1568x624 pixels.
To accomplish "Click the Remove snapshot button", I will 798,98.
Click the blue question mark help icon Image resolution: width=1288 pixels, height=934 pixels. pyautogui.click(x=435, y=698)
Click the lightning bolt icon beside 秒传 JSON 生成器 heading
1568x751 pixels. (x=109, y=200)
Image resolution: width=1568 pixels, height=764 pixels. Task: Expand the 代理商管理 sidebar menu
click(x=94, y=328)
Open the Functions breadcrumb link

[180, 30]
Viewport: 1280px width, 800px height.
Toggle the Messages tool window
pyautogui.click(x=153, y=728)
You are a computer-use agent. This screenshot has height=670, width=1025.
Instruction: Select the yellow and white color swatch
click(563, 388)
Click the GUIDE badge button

Exercise:
Each line from the one with "Instruction: Select the" through the last line of the records must be written out word for word. Include nothing else.

Reply:
Instruction: Select the yellow and white color swatch
click(563, 388)
Click the GUIDE badge button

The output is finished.